**MATERIAL TO PROCESS**
::::

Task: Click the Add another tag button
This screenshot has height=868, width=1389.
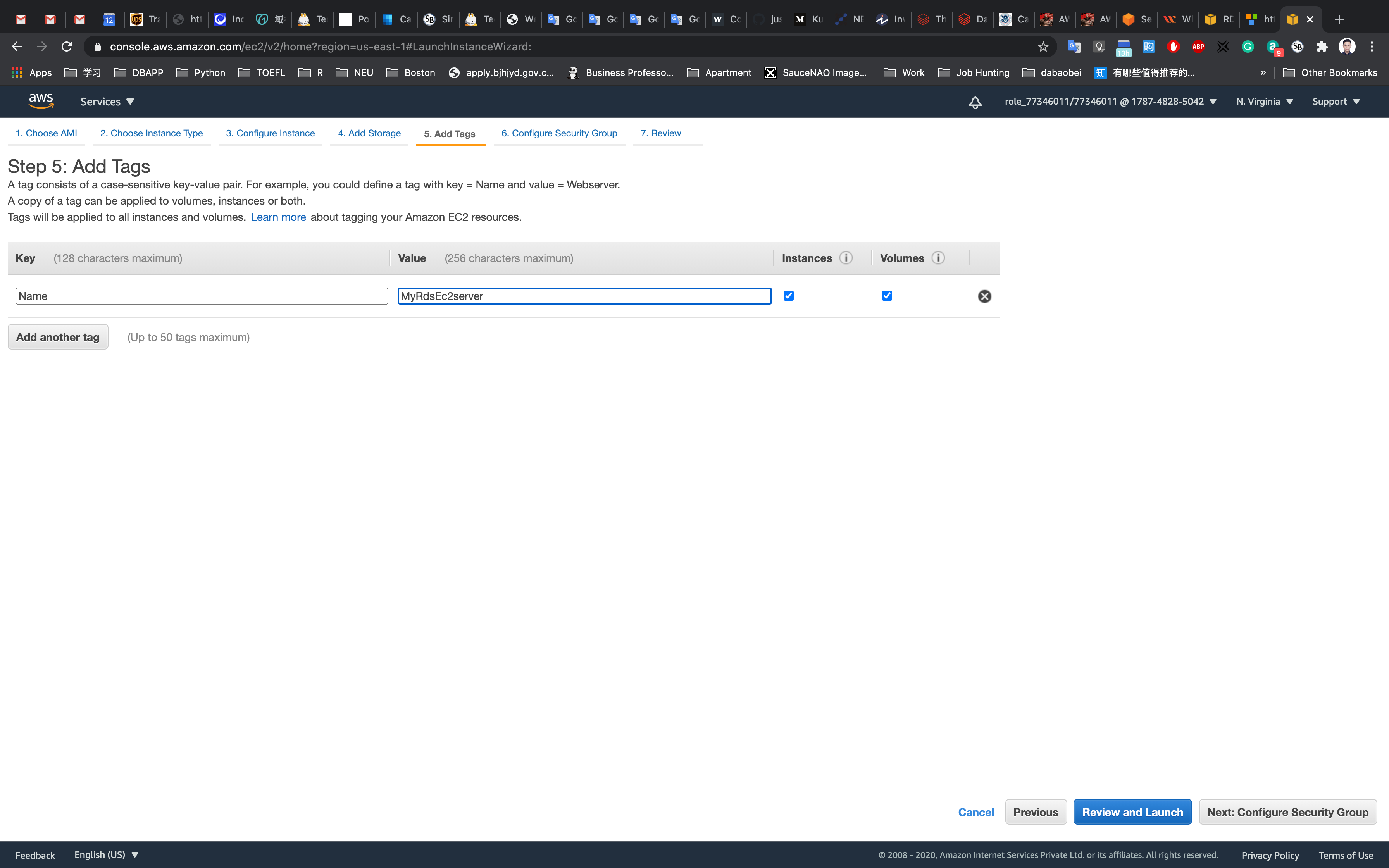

::::

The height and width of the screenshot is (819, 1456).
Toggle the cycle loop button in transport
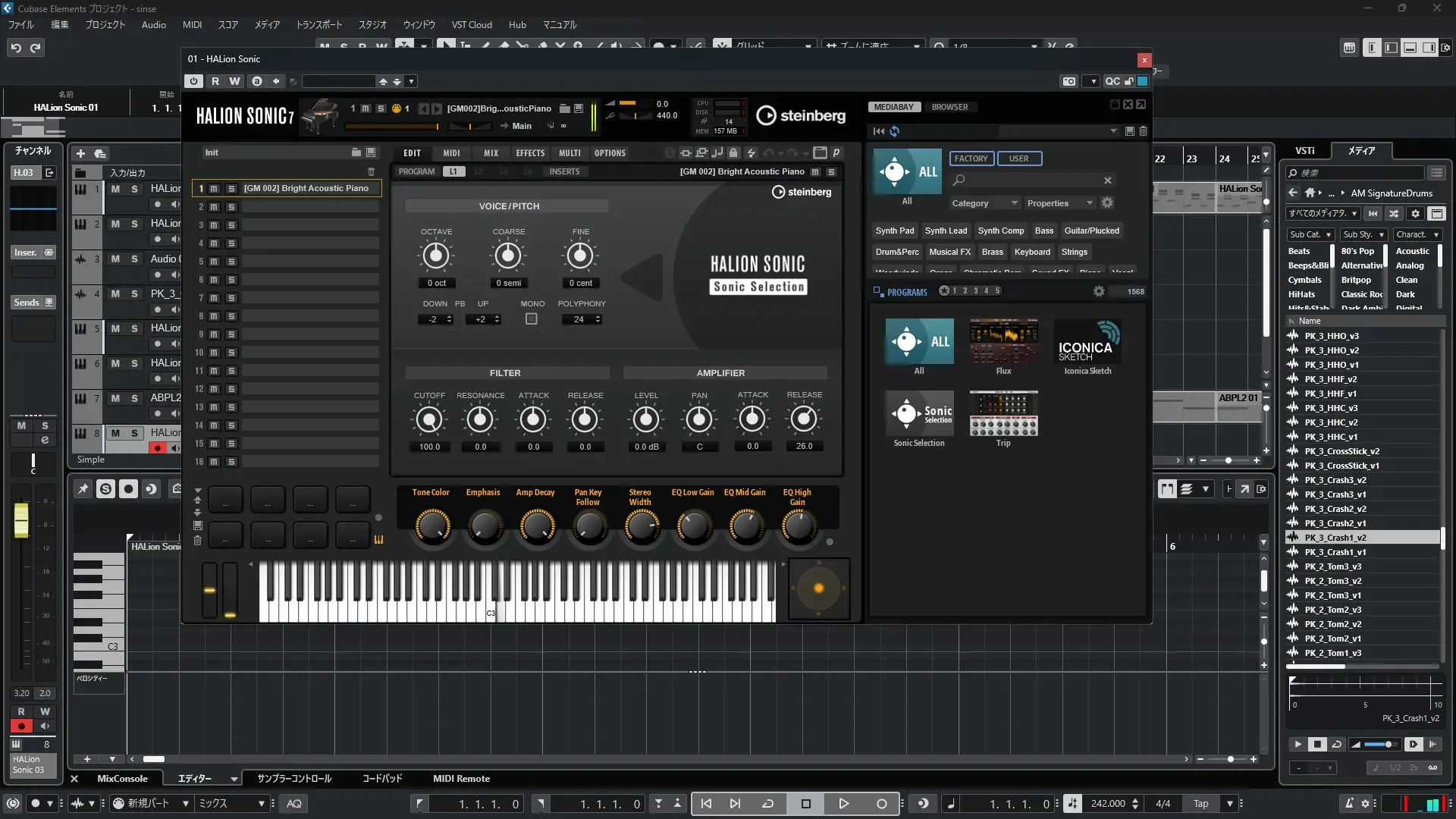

::::

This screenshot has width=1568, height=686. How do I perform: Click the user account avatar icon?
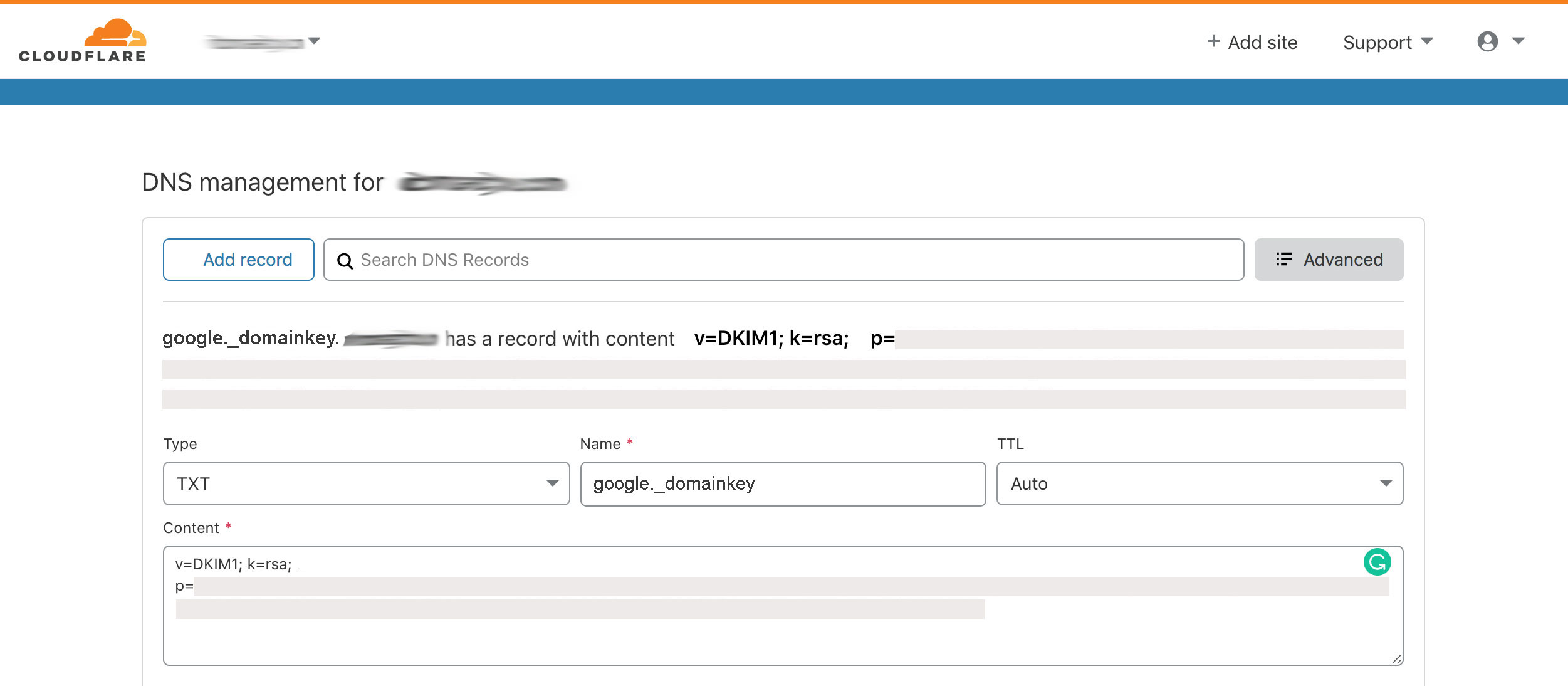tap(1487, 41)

::::

From the records above, transcribe without alteration every line from the one with "Task: Click the Add another tag button" to the one with "This screenshot has height=868, width=1389.", inclusive.

Task: Click the Add another tag button
This screenshot has height=868, width=1389.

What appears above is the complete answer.